Es trifft daher der Vorwurf des Beschwerdeführers nicht zu, die Behörde hätte dieser Bestimmung fälschlicherweise dadurch einen gleichheitswidrigen Inhalt unterstellt, daß sie sie auf ihn nicht angewendet hat.
Das Verfahren hat nicht ergeben, daß die Behörde Willkür geübt hätte. Derartiges behauptet auch der Beschwerdeführer nicht.
Er ist sohin im Gleichheitsrecht nicht verletzt worden.
Bei der verfassungsrechtlichen Unbedenklichkeit des angewendeten Gesetzes könnte der Beschwerdeführer im Eigentumsrecht nur durch eine denkunmögliche Gesetzesanwendung verletzt worden sein. Ein solcher Vorwurf kann der Behörde aber nicht gemacht werden. Auch in dieser Hinsicht bringt der Beschwerdeführer nichts vor.

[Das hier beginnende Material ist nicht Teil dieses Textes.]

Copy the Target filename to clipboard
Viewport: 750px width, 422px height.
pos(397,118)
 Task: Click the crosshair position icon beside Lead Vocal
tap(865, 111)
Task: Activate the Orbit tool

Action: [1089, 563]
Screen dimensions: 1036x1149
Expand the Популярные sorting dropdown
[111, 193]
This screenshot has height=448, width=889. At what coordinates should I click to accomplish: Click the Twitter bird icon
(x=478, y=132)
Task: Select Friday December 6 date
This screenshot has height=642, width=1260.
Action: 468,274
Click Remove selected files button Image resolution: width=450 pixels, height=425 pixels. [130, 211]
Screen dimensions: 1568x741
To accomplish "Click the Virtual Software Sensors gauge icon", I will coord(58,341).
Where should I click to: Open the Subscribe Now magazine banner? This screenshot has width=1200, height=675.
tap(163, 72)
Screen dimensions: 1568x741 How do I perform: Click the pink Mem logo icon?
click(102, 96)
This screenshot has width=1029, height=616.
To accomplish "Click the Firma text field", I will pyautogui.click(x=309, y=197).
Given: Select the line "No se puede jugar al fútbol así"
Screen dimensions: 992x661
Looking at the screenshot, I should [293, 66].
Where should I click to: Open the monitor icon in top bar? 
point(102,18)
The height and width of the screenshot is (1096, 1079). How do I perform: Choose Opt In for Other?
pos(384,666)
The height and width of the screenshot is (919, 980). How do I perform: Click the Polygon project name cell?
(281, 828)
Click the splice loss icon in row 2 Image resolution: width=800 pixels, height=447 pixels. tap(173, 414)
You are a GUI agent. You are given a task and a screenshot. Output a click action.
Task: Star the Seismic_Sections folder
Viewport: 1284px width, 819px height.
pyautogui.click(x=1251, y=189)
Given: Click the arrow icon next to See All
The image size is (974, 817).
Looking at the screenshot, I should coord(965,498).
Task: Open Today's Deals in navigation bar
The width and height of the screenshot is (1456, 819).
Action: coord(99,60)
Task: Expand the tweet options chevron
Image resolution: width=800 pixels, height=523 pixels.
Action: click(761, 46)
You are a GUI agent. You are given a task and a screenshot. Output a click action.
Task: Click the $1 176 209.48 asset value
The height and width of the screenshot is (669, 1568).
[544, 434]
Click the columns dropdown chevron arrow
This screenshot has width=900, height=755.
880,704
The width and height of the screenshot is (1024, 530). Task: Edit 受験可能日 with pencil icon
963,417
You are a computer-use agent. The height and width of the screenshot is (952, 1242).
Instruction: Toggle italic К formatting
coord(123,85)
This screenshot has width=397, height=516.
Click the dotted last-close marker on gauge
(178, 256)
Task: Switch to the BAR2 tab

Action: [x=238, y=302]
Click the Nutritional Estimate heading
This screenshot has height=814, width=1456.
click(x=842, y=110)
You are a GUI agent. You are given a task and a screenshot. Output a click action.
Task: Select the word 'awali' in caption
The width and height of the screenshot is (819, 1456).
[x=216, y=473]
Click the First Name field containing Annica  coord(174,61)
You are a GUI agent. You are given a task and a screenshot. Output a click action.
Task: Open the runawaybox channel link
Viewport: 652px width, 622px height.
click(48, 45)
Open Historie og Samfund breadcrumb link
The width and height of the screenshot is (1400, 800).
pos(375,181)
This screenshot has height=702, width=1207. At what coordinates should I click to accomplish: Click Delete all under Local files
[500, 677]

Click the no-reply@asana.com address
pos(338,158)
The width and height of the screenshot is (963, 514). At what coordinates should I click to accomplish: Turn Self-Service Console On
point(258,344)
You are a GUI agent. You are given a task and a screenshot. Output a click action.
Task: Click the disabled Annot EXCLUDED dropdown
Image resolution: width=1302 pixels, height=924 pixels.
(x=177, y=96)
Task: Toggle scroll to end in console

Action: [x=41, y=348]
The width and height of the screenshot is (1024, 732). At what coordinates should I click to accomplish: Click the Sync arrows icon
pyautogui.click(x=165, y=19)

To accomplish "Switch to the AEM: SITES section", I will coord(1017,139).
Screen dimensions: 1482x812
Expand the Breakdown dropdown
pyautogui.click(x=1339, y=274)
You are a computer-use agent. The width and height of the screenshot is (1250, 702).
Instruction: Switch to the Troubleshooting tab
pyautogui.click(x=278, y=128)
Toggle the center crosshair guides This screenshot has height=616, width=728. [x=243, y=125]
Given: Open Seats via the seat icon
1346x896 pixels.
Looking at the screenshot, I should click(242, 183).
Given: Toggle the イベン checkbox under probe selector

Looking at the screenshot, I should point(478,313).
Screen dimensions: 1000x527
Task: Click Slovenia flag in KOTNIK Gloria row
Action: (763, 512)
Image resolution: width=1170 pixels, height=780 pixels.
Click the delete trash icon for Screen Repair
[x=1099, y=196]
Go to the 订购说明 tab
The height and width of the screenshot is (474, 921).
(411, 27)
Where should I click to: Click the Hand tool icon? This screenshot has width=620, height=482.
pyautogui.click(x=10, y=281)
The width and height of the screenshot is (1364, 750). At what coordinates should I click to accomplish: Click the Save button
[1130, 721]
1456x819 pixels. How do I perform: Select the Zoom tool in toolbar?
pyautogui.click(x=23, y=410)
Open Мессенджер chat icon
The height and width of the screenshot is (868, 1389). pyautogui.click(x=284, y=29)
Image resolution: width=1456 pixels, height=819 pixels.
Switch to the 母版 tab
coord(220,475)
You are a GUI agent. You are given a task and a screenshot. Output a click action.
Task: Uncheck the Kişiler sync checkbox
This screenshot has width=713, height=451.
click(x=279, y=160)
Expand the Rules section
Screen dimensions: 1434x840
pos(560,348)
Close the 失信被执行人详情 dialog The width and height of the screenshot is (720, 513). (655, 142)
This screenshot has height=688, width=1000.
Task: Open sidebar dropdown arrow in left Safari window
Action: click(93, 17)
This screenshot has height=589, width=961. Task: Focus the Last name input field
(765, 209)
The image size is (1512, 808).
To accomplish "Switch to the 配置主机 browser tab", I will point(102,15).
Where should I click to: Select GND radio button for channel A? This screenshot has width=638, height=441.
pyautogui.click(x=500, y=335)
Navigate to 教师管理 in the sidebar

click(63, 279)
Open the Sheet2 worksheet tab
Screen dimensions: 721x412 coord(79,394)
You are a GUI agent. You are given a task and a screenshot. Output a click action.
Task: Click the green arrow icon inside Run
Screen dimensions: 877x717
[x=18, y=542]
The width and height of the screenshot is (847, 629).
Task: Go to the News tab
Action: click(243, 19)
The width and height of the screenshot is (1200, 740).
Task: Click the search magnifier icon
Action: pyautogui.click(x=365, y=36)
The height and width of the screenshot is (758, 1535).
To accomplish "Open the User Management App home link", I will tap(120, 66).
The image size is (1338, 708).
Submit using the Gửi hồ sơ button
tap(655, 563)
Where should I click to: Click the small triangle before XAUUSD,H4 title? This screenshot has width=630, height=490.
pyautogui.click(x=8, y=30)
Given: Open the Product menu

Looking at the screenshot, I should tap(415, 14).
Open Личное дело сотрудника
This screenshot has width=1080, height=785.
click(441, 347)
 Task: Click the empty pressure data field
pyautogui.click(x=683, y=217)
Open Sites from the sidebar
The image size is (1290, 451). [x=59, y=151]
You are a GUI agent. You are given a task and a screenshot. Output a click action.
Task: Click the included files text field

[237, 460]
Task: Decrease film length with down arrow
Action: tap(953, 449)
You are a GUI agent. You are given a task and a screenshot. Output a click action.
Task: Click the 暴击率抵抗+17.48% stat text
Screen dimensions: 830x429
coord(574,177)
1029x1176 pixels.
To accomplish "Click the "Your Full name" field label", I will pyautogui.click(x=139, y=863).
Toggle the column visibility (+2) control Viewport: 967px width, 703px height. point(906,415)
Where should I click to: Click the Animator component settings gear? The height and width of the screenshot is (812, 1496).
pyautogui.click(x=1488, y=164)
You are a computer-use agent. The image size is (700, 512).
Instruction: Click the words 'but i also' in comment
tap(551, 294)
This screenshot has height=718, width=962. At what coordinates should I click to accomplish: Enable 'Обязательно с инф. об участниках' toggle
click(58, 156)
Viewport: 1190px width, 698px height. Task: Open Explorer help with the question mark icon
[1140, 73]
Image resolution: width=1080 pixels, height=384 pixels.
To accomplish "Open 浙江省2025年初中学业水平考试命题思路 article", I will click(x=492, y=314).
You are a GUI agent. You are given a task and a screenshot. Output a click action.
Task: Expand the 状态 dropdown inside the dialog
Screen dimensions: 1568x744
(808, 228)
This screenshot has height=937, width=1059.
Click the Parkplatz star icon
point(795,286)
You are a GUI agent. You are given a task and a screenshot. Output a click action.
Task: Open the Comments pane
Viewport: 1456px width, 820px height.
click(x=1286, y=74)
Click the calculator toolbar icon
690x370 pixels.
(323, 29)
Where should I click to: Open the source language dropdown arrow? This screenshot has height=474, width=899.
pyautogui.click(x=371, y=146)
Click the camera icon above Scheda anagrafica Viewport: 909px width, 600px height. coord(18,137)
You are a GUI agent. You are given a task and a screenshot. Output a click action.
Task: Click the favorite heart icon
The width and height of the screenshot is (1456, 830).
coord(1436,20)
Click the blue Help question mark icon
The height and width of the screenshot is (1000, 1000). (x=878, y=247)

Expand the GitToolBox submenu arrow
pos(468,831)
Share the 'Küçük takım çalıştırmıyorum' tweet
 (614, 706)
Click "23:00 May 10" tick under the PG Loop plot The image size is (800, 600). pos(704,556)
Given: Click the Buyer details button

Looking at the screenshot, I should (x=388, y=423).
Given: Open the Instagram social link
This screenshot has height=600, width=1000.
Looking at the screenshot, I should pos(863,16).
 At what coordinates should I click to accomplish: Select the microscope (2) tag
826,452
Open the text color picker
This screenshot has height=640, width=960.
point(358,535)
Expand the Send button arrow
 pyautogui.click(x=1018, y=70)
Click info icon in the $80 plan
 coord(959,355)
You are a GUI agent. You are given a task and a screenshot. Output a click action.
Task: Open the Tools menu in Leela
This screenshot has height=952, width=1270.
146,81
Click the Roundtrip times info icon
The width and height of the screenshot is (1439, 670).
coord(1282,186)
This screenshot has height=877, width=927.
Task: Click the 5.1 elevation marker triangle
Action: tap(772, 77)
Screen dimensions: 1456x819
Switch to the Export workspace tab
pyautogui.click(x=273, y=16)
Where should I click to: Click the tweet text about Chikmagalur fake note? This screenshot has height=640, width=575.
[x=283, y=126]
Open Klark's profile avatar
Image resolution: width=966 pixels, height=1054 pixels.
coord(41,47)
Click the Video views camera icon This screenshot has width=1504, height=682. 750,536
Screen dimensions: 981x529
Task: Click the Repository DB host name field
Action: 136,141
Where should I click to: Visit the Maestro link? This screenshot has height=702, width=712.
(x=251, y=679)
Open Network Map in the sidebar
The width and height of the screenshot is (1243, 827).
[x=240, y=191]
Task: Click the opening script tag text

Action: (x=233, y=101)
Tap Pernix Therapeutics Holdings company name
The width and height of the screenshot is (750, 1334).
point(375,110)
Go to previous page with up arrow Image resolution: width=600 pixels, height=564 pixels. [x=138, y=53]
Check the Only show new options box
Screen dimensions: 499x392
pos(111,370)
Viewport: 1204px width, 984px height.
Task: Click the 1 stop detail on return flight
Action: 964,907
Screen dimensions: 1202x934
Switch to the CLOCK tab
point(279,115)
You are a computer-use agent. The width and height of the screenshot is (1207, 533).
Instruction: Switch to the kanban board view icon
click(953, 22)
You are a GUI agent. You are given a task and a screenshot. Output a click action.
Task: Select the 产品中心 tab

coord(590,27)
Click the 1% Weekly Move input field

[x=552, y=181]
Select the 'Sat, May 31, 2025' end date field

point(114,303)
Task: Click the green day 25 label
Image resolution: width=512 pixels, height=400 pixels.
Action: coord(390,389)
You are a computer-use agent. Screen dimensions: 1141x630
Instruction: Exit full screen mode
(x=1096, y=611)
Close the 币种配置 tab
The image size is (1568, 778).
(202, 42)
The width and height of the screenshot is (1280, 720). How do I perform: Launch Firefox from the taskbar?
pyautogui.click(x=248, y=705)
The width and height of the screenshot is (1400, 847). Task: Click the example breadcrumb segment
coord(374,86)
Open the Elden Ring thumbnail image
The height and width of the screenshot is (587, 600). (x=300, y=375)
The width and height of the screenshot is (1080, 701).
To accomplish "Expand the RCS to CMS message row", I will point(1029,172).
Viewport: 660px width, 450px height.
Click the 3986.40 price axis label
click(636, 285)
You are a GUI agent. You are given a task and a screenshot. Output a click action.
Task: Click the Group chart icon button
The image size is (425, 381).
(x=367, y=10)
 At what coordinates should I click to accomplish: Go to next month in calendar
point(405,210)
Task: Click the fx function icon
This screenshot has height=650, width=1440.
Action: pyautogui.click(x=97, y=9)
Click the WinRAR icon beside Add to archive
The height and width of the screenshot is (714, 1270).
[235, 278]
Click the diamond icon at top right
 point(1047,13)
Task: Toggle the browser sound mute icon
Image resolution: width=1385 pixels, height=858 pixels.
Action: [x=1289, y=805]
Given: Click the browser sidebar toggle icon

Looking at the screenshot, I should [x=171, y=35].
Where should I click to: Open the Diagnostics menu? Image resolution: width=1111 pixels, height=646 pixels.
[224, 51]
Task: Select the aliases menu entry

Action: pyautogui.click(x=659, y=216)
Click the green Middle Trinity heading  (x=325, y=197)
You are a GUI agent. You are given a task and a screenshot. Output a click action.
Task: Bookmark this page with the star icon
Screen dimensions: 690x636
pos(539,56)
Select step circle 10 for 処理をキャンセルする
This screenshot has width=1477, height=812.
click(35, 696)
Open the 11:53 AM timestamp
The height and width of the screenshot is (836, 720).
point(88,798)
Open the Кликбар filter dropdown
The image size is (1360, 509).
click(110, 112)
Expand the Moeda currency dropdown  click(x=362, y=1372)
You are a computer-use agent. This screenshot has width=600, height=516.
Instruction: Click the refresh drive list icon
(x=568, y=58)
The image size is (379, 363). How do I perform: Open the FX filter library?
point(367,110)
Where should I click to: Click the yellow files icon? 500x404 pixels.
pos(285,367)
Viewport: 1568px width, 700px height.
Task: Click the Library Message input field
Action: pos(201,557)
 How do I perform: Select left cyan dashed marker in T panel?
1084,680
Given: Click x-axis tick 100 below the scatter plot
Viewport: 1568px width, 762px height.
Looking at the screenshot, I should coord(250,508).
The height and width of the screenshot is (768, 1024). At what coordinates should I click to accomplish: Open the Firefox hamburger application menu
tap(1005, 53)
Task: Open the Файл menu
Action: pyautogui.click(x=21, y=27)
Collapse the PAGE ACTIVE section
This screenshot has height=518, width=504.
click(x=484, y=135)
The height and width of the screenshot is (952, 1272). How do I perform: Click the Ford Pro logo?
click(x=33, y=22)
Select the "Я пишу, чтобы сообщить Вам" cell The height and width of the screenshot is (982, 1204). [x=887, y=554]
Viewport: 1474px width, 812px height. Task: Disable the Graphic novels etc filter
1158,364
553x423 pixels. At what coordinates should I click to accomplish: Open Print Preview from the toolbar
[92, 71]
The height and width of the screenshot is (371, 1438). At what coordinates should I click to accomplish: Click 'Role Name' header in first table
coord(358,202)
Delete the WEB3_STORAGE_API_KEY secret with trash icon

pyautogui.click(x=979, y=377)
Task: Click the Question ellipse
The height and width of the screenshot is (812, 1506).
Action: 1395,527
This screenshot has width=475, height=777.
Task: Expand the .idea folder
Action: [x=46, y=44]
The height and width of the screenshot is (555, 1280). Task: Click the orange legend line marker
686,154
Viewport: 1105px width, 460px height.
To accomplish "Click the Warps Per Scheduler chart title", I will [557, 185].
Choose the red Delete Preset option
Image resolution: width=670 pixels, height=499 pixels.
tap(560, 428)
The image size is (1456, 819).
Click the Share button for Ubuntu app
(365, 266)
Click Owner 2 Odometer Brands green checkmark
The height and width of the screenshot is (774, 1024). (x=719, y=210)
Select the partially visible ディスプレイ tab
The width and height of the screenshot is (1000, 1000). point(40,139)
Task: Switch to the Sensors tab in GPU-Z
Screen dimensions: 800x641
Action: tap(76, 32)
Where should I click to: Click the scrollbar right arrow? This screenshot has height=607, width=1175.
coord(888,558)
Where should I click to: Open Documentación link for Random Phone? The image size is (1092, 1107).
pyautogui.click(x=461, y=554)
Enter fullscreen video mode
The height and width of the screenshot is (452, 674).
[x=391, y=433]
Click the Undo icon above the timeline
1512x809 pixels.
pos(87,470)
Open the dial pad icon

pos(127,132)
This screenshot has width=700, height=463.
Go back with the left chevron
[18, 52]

Es ist daher auch keine Verletzung des Eigentumsrechtes feststellbar.
Die behauptete Verletzung verfassungsgesetzlich gewährleisteter Rechte hat also nicht stattgefunden.
Das Verfahren hat nicht ergeben, daß der Beschwerdeführer in von ihm nicht geltend gemachten verfassungsgesetzlich gewährleisteten Rechten oder wegen Anwendung einer rechtswidrigen generellen Norm in einem Recht verletzt wurde.
Die Beschwerde war daher in diesem Umfang abzuweisen.